Manevi değerlere veya devletin manevi şahsiyetine hakaret gibi, ne tarafa
çekersen, o tarafa gelir tanımlarla hukuk ve yasa olamayacağını yıllardır
savunuyoruz.
Ancak, savunduğumuz başka bir şey daha var ki o da hakimlerin aklına ancak
gelmiş:
“Yargıç Yetiş, ‘İslam dinine mensup bir kişinin, İslam dinine yönelik bir
söz nedeniyle suçtan zarar gördüğünü ve davaya katılma hakkının bulunduğunun
kabulü halinde açıkça yargılama yapacak hakimin İslam dinine mensup olması
halinde davanın tarafı olacağı ve dolayısıyla yargılamaya bakamayacağı gibi bir
sonuç doğacaktır...’ dedi.”
Şimdi gidip bilirkişi diye, bugünkü Diyanet mensubu birine sorsan,
şakkadanak ‘dine hakaret’ diyecektir, çünkü konuya taraftır.
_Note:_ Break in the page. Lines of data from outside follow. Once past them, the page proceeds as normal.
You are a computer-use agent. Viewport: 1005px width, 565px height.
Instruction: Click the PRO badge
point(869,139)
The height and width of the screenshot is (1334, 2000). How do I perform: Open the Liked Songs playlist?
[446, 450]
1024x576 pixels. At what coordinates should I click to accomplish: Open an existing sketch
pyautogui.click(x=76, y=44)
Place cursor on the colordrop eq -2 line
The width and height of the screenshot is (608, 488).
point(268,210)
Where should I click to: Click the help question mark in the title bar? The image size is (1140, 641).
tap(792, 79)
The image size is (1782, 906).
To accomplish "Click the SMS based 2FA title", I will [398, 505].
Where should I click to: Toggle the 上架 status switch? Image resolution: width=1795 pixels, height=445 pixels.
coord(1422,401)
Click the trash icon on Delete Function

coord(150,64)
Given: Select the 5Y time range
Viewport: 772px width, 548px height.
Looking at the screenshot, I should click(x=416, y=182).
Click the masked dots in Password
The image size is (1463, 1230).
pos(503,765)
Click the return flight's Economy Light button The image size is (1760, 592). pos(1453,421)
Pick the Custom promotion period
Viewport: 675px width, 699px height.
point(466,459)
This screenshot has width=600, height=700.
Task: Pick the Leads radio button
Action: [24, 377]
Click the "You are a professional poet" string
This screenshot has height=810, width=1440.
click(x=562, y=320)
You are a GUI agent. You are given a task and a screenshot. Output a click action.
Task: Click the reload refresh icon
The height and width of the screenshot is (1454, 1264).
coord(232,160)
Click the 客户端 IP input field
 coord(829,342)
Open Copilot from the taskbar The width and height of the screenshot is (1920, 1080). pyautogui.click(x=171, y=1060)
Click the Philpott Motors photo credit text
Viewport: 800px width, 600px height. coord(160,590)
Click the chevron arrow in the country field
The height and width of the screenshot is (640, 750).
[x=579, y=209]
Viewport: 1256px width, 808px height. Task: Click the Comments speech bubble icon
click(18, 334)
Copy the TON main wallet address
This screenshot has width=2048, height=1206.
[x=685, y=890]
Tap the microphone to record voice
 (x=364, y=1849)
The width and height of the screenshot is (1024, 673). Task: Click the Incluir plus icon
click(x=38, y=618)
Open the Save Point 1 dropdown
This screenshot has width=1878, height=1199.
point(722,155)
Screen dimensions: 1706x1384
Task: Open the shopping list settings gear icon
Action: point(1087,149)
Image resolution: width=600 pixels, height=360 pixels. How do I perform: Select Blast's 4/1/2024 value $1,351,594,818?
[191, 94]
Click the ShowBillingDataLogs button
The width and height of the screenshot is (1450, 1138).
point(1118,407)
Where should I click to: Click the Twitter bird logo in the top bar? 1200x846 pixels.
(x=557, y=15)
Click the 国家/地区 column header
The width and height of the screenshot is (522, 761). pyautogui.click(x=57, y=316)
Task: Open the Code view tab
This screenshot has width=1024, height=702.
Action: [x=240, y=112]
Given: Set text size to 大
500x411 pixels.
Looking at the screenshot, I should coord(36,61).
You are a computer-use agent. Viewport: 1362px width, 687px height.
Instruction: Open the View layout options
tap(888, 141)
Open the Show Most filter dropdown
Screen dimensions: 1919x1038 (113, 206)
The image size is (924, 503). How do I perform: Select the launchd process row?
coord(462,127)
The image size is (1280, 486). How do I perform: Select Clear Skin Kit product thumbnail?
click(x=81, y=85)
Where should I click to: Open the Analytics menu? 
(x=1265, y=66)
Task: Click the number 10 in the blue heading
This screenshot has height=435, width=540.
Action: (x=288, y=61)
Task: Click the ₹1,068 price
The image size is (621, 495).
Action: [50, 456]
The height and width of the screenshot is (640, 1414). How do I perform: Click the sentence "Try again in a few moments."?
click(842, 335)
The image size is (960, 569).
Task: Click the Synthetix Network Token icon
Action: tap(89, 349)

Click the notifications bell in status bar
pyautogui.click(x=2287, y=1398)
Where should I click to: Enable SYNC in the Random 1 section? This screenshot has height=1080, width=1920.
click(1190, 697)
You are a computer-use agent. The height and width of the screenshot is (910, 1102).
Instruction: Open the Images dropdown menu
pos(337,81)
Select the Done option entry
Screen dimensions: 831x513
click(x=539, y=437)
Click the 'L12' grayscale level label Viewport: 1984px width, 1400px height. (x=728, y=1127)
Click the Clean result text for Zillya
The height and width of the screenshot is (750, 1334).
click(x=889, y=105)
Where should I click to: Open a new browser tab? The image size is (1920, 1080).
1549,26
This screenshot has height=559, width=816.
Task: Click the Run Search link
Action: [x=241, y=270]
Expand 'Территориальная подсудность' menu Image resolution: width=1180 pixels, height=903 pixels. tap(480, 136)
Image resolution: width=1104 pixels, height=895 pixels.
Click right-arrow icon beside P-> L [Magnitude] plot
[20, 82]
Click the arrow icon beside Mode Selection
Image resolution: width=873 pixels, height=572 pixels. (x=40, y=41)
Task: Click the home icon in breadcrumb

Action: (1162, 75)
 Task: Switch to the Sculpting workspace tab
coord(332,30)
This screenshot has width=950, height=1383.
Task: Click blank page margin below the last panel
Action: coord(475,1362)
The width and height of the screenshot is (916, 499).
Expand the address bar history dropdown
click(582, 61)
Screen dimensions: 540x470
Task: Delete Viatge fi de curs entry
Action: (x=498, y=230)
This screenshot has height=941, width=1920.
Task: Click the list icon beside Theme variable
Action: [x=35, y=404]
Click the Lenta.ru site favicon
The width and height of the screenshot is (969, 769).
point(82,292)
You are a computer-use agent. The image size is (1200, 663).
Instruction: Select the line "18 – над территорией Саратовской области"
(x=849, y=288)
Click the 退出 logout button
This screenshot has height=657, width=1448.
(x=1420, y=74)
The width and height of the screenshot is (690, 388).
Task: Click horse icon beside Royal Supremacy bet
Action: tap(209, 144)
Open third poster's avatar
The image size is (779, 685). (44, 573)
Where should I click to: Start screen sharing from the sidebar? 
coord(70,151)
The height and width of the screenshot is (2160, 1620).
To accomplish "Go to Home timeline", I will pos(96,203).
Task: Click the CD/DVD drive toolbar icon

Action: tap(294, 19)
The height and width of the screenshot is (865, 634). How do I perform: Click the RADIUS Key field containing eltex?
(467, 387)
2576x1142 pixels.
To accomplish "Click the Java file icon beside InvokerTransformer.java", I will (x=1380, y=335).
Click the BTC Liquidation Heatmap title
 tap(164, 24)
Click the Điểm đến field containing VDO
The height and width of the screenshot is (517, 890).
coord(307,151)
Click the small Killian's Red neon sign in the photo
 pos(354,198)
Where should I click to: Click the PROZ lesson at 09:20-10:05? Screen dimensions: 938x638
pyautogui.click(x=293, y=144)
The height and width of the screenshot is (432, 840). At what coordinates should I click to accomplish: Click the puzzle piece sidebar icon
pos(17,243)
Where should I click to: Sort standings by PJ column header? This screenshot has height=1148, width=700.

Haa, dine hakaret mi değil mi, nasıl karar verilir?:
Zamanında yazılıp uygulanmış olan ‘quod libetique’ türü, (ümmet
söylenenleri duyup, dinden imandan çıkmasın diye) kamuya kapalı gerçekten özgür
ve serbest bir tartışma olur. Bir.
Veya:
‘Orgenerali orgeneral yargılar’ ya da ‘tarafsızlık rütbesi ancak
uluslararası olabilir’ ilkesine benzer bir biçimde, konu uluslararası tahkime
götürülür; çünkü engizitör yargı, global bir sorun. İki.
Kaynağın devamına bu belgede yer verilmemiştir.